Text for analysis
+ + + + + + +
Minstrel 4th Top Down Shot

Loading from Jester Ace

Playing Tut-Tut

So now we’ve got some interesting hardware to play with, time to write something.

It’s 2022 and everyone is either playing a version of Wordle, or writing a version of Wordle. Sod it, let’s jump on a bandwagon.

Here it is - here’s Jurdle. It’s Wordle for the Jupiter Ace, geddit?

Jurdle Demo

It’s designed to run on a (48K expanded Jupiter Ace)[http://www.jupiter-ace.co.uk/hardware_rampacks.html#jupitercantab48K] or a Minstrel 4th. If you’re using the EightyOne emulator, set it to 51K mode.

We need a wordlist to start with. We’re going with The Stanford GraphBase 5 letter word list that Donald Knuth uses in the Art of Programming It’s public domain, and ~5,000 words. It’s also unsanitised, and contains some very esoteric words, so you’ll find interesting choices in there.

We then need a way to get it in to the Ace. And I a very glad for this article talking about Tut Tut’s development for the Ace.
Level design was done with z80 assembler messages, built using z80asm, loaded directly in to the EightyOne emulator, which becomes the primary development environment. We order the word list, join and then split for every 50 chars, wrap in defm, assemble, and it works like a charm.
After loading the compiled binary, we ask the Ace for the first five letters at the start of the wordlist memory location and we get:

WORDADDR 5 TYPE aargh OK

Yep, seems legit.

Picking a random word needs a random seed. The Jupiter Ace “Forth Programming” manual by Steven Vickers is very accessible, and also very searchable. I would highly recommend working the book before diving in to a project, and keeping it open for reference. The PDF version hosted on the Jupiter Ace archive is very searchable.

After implementing the RND and dependant words from the manual, you can start grabbing random words from the list.

CLS 5757 RND WORDADDR 5 TYPE

The next big job is searching the word list. Wordle, sorry Jurdle, won’t test an entry until it knows that the word is a valid word. We can try to brute force search the list (I did), if the word is near the end of the list, it’ll take around three minutes. A binary search solves our problem and reduces our search time down to a sub one second range and was surprisingly easy to implement.

  : BSEARCH
  ( L, R -- Idx)
  ( search result array for guess value)

    ( first element on stack will be L)
    ( second element on stack will be R)

    ( if left hand is greater than right hand, then not found)
    OVER OVER <
    IF
      DROP DROP ( reset stack)
+ + + + + + +
Tasks to carry out
1. Answer from the post on Jurdle:
(a) What mode should the EightyOne emulator be set to?
(b) Roughly how many words are in the Stanford GraphBase list?
(c) How long does a brute force search take for a word near the end of the list?
2. Quote the post on Jurdle, everything from "The next big" down to "stack will be R)".
3. Continue the post on Jurdle from the point where it stops.
The entries after this point come from an unrelated source.
+ + + + + + +
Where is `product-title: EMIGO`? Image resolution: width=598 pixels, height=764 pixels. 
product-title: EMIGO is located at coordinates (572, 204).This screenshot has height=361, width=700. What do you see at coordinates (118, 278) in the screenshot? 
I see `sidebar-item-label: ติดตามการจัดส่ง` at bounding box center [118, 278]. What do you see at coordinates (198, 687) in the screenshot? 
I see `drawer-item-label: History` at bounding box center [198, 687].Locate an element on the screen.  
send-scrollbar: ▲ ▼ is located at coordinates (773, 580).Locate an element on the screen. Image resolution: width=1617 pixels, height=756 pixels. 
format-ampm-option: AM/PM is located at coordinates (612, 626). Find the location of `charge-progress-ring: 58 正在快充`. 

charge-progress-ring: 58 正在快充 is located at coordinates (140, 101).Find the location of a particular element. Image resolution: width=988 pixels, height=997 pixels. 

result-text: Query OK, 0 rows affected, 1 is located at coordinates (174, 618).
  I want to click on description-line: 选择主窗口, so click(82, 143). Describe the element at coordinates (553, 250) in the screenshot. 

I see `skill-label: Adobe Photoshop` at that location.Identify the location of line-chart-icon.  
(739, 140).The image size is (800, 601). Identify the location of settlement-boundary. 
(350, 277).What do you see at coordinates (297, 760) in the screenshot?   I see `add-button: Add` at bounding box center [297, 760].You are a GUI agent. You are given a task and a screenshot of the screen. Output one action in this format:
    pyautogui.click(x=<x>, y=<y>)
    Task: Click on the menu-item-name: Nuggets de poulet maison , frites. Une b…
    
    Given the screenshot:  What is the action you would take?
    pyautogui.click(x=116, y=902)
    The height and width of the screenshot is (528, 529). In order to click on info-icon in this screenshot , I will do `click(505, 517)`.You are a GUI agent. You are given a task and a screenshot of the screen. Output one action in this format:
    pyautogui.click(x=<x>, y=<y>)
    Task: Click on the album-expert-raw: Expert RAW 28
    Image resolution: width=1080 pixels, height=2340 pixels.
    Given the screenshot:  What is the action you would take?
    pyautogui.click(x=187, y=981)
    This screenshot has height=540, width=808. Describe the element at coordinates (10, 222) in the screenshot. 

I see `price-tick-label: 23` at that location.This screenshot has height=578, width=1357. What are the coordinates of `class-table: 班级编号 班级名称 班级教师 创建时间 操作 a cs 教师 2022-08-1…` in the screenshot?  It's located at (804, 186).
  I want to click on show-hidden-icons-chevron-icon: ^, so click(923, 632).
+ + + + + + +
Outputs for the tasks
1.
(a) 51K mode
(b) About 5,000
(c) Around three minutes

2.
The next big job is searching the word list. Wordle, sorry Jurdle, won’t test an entry until it knows that the word is a valid word. We can try to brute force search the list (I did), if the word is near the end of the list, it’ll take around three minutes. A binary search solves our problem and reduces our search time down to a sub one second range and was surprisingly easy to implement.

  : BSEARCH
  ( L, R -- Idx)
  ( search result array for guess value)

    ( first element on stack will be L)
    ( second element on stack will be R)

3.
      -1
    ELSE
      OVER OVER + 2 / DUP COMPARE
      DUP 0=
      IF
        ( -- we have a match, drop everything bar the found index)
        DROP ROT ROT DROP DROP
      ELSE
        ( -- test for negative, positive)
        0<
        IF
          1- ROT DROP SWAP BSEARCH ( L, R = m-1)
        ELSE
          1+ SWAP DROP BSEARCH ( L = m+1, R)
        THEN
      THEN
    THEN
  ;

The Jupiter Ace is a character based system. I’ve chosen here to display scoring using letters rather than anything fancier, such as user defined graphics. I’ll save that for another project. Scoring is straightforward, we know our entry is over a fixed length, so first check for a direct match, and if we don’t find a direct match, iteratively check for a partial match.

: SCORE
  ( addr_ans, addr2_guess -- result)

  1 ( -- Track a complete match)

  5 0 ( iterate over guess)
  DO
    3 PICK 3 PICK ( duplicate top two items in order)
    I + C@ SWAP
    I + C@
    =
    IF
      . " M"
      1 AND ( and result with 1)
    ELSE

      ( Not a direct match, so iterate over ans and find partial match)

      0           ( -- Track P state)
      4 PICK DUP 5 + SWAP ( iterate over answer)
      DO
        3 PICK J + C@ ( -- get guess)
        I C@ ( -- get ans)
        = OR ( -- or result)
      LOOP

      0=
      IF
        . " X"
      ELSE
        . " P"
      THEN

      DROP 0 ( replace result with failure)
    THEN
  LOOP

  ( We need to drop the two addr, leave result state on stack)
  ROT ROT DROP DROP
  ;

Beyond this is the user input, game loop and chroming for assessing how the player did. Feel free to browse the source code, leave comments, or fork it and improve. It would be nice is some people played it!